--- Task input ---
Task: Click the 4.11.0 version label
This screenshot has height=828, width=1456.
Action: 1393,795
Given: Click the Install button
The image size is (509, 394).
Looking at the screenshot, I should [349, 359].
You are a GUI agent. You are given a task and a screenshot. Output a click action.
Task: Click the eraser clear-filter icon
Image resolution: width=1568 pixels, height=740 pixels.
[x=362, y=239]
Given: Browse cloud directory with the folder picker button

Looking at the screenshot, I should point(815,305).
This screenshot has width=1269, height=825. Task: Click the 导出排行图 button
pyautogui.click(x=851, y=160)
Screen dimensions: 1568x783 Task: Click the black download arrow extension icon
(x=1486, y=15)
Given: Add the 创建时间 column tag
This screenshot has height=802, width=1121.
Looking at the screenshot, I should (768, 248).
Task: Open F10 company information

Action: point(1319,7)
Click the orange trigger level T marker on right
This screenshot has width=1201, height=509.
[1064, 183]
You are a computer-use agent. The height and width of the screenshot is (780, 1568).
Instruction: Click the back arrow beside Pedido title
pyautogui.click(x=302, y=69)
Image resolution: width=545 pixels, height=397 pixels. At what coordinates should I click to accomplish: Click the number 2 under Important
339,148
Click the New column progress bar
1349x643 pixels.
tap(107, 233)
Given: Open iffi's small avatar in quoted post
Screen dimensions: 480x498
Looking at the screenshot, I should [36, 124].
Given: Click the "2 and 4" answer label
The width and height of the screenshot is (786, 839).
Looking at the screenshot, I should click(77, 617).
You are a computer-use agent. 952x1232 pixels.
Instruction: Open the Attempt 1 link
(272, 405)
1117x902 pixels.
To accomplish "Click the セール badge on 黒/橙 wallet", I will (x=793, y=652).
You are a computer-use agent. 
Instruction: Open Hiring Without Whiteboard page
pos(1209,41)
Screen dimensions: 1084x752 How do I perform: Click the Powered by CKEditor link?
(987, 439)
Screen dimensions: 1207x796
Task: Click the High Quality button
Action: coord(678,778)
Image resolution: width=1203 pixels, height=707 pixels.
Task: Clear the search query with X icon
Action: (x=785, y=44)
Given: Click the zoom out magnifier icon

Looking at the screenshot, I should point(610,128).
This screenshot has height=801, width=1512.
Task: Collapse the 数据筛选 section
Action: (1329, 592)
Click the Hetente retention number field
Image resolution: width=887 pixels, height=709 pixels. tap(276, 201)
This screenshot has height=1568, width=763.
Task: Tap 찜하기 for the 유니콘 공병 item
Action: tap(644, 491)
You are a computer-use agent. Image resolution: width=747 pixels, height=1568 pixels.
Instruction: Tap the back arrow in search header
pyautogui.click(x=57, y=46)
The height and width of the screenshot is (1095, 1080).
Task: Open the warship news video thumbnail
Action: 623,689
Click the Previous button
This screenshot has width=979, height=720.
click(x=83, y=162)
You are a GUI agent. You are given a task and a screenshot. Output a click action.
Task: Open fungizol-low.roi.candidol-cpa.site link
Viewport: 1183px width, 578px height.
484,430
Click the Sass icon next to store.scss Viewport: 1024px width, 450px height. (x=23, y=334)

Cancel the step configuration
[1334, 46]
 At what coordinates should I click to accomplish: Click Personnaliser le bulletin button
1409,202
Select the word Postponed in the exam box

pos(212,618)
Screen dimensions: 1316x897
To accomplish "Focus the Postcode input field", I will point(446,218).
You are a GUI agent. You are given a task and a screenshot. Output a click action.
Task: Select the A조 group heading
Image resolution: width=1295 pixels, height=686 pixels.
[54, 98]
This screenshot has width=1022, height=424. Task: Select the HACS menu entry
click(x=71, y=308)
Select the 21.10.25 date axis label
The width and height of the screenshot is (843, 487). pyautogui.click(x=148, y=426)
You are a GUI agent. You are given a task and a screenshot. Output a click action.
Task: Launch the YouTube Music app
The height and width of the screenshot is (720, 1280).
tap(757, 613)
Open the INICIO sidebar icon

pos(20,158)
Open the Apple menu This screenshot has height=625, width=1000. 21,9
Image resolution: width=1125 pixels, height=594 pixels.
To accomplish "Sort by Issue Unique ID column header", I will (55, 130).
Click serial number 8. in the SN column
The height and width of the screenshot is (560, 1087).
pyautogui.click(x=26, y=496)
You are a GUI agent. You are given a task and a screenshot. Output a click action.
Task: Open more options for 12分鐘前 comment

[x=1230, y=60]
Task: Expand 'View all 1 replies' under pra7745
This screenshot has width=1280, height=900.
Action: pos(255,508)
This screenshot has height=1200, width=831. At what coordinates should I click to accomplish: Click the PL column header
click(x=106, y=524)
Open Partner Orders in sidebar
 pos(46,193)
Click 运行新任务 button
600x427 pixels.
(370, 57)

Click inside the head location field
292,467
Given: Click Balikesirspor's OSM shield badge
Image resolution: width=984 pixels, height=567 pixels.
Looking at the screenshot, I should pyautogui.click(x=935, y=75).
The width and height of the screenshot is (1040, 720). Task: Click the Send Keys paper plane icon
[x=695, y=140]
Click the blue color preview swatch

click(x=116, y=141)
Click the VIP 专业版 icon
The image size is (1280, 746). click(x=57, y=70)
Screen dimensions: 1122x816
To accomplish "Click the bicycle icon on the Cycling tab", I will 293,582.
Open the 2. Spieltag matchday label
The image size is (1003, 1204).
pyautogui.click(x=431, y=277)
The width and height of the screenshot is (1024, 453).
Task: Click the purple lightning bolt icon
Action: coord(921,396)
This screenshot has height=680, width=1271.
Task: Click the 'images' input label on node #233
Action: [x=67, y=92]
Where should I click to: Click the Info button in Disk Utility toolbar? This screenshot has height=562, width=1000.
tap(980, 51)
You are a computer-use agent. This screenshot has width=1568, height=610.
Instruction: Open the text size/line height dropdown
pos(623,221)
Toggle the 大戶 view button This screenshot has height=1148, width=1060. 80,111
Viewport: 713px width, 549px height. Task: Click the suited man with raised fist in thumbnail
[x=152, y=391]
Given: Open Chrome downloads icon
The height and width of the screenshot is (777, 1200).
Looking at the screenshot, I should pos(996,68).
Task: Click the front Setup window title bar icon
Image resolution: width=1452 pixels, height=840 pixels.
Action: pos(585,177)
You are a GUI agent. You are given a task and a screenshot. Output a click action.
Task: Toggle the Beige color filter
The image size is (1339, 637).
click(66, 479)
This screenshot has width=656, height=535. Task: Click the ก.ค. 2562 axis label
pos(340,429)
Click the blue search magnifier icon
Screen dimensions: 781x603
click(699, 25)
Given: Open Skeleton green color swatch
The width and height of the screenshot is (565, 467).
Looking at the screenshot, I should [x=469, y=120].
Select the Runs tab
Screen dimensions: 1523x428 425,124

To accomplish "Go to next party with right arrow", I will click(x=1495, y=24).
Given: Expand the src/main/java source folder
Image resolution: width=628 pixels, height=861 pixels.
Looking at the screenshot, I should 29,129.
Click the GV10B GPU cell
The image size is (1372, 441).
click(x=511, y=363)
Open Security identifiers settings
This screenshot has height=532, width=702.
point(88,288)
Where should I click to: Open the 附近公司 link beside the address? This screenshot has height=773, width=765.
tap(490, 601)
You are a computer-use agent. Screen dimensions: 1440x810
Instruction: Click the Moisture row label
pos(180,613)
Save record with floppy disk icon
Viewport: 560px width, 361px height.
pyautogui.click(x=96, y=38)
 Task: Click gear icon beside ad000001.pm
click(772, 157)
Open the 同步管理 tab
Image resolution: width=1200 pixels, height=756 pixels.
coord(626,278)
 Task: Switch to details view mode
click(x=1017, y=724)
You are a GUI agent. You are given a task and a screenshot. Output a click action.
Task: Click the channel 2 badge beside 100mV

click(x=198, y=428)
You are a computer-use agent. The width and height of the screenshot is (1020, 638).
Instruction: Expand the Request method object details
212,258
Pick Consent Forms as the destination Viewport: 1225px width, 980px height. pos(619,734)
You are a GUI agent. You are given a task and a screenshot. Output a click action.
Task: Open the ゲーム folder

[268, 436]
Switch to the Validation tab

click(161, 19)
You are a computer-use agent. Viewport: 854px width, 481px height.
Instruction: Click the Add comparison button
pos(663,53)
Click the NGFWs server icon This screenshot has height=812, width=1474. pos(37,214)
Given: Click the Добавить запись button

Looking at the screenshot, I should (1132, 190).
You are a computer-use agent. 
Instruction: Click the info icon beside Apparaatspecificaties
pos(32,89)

--- Exercise aim ---
Work out how many lines in the listing above hold the word "Toggle", and answer only with that number.

--- Reply ---
2